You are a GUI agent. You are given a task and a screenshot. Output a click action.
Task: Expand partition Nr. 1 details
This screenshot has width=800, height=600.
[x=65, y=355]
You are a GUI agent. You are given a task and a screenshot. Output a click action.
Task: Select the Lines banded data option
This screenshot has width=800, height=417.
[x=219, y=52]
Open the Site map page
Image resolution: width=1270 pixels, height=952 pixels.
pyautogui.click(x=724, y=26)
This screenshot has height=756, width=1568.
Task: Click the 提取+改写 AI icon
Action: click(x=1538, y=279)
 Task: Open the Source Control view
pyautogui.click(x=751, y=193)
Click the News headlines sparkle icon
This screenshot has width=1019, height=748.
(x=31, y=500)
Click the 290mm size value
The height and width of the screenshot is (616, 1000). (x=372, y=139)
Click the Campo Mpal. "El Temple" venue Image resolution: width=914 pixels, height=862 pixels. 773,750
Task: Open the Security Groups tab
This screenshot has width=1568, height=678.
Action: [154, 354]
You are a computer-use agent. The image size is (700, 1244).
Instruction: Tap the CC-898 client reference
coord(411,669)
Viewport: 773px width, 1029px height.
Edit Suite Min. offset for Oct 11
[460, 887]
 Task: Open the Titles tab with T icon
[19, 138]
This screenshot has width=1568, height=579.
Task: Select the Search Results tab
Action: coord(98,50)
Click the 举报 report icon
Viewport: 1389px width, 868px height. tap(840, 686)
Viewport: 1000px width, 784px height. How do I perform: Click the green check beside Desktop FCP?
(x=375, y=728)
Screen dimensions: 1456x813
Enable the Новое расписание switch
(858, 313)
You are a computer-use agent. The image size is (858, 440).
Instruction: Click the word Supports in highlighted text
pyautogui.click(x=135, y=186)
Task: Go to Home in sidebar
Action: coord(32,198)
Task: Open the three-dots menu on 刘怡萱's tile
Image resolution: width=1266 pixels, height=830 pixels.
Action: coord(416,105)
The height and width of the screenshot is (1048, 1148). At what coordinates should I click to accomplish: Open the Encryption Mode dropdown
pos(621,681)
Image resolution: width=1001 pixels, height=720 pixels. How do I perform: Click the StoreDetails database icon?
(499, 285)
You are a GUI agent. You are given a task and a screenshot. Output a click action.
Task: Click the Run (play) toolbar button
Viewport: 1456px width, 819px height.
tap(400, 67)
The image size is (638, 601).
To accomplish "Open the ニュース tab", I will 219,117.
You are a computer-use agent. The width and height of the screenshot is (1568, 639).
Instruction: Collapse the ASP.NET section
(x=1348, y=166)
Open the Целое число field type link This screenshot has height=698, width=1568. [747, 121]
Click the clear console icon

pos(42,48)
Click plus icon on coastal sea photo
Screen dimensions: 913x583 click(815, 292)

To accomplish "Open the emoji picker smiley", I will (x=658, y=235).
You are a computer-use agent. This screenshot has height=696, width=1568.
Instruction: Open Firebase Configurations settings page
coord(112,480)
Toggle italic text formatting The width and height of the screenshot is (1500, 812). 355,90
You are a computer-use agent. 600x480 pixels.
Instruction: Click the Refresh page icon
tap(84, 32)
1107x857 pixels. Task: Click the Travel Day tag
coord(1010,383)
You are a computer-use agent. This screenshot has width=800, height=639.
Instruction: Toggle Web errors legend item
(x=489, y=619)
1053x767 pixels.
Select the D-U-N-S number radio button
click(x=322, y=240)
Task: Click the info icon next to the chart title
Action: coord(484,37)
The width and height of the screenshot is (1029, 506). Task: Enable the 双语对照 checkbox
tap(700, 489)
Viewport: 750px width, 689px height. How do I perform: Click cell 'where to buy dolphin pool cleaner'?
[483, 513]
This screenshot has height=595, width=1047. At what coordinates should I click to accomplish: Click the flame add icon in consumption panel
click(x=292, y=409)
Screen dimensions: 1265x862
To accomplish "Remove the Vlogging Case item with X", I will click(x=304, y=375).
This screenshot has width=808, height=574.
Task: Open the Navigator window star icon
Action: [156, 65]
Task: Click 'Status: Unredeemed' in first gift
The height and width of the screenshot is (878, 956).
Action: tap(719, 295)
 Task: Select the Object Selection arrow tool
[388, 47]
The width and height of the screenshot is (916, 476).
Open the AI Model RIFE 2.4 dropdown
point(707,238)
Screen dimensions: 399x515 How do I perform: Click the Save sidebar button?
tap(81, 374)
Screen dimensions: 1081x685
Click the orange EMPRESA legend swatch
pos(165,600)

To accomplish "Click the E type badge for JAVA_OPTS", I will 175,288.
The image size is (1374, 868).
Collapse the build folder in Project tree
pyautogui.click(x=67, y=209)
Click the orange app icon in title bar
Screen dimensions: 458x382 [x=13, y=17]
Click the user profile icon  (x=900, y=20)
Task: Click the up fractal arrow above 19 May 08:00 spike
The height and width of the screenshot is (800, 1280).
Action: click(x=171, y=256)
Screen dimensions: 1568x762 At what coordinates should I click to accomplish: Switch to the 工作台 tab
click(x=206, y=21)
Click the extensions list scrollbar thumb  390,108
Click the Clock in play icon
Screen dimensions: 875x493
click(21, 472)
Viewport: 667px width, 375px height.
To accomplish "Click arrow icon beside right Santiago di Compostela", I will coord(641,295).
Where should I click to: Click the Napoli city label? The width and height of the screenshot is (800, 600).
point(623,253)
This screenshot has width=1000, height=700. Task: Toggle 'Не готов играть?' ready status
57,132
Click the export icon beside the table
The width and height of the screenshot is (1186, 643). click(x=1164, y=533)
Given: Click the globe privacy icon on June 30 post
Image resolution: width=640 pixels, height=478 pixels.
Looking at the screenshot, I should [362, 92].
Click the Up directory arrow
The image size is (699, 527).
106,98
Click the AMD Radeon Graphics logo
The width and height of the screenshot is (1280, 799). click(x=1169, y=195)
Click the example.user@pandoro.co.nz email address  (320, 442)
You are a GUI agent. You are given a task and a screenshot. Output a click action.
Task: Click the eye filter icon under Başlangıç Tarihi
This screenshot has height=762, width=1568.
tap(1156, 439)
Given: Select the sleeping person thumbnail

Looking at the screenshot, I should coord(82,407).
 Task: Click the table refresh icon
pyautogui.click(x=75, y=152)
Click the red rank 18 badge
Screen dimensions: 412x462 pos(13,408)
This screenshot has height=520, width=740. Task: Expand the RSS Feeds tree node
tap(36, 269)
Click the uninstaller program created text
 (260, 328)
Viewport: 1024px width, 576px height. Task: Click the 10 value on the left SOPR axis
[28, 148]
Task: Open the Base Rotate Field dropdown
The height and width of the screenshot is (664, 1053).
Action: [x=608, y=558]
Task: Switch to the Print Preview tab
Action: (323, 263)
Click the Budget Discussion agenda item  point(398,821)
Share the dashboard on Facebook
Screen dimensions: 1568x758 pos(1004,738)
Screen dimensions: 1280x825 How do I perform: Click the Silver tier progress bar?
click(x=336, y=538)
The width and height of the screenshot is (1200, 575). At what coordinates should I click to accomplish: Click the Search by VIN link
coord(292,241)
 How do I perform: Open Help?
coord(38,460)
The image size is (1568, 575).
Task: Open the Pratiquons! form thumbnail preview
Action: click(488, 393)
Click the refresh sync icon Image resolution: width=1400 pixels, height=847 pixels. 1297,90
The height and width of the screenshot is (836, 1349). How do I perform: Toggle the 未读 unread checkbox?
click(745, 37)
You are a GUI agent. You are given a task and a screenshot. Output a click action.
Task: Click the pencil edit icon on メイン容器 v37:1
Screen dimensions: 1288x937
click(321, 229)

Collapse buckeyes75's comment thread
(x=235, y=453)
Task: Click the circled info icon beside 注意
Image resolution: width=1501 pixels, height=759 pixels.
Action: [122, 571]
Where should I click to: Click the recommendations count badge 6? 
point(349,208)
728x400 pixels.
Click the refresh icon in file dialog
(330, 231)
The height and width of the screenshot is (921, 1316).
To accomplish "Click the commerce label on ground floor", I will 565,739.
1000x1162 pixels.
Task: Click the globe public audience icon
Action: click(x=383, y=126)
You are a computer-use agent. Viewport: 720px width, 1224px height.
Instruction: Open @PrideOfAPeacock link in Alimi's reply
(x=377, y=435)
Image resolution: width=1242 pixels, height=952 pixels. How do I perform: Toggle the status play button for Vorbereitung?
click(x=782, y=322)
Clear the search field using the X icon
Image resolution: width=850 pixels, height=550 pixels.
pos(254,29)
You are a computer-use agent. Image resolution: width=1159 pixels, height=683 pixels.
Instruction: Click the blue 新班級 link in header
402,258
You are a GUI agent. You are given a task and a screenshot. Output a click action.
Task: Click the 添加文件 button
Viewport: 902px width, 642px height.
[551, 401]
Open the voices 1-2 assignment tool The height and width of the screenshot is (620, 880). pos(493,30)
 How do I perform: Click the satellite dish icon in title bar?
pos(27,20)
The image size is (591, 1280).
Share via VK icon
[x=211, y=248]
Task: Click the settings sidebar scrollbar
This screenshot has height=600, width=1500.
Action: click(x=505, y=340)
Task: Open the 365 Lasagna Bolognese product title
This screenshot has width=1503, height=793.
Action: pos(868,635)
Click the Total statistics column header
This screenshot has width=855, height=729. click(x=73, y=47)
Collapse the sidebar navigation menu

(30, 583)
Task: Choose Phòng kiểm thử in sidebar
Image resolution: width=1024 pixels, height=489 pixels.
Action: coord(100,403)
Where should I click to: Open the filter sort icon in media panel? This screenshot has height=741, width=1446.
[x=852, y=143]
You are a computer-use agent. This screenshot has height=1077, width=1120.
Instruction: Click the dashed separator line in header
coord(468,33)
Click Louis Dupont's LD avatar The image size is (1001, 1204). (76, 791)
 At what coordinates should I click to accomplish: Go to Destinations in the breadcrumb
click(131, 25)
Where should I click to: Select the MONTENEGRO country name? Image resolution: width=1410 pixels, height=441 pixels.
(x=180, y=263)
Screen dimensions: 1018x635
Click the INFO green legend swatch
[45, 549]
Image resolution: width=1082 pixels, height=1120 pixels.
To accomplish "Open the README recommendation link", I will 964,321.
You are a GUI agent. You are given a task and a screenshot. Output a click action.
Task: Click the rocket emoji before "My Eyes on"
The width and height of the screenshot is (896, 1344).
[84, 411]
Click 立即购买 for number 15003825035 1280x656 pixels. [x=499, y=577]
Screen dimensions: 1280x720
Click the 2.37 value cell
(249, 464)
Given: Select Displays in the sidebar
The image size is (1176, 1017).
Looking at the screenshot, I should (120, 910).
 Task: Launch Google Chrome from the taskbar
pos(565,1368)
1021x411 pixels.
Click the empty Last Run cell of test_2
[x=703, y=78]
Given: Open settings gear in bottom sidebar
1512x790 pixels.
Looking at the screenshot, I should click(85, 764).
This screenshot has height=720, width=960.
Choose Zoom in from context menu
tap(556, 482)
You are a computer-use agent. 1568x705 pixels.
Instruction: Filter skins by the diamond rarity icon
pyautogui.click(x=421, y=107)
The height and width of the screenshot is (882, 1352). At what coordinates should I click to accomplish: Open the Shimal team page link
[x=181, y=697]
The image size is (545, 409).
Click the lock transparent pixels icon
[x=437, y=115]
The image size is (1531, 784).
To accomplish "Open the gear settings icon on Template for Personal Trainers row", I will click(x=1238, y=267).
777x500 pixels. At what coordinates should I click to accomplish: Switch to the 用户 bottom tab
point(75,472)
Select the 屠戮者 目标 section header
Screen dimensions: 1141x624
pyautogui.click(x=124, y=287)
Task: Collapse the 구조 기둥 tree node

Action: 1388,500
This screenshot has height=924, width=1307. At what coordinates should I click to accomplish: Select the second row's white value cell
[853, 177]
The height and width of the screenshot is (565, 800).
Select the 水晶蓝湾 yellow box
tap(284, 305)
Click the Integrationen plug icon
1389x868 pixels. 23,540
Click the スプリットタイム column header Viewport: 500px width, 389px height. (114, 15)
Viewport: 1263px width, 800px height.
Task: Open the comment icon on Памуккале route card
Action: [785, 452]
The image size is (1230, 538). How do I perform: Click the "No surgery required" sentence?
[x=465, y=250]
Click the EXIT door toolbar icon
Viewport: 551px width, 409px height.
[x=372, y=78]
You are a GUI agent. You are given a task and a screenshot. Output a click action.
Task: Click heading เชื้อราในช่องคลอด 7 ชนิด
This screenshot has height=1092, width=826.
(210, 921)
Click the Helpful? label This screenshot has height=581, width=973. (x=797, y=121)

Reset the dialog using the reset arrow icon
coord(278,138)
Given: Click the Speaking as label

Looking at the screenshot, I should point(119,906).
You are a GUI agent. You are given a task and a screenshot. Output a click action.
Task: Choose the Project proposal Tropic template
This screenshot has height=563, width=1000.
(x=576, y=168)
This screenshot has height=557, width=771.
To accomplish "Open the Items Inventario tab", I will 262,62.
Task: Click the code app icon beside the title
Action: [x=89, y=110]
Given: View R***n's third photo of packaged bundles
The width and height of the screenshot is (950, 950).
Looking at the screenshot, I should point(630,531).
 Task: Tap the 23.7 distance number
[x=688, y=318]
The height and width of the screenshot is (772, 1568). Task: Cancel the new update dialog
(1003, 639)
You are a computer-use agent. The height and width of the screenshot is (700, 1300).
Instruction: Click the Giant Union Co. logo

:: What is asked ::
Reproduce the entries from the line containing "Given: Select the sleeping person thumbnail" down through the line containing "Screen dimensions: 412x462 pos(13,408)", replacing "refresh" with "reload" and changing nothing else.

:: Solution for this problem ::
Given: Select the sleeping person thumbnail

Looking at the screenshot, I should coord(82,407).
 Task: Click the table reload icon
pyautogui.click(x=75, y=152)
Click the red rank 18 badge
Screen dimensions: 412x462 pos(13,408)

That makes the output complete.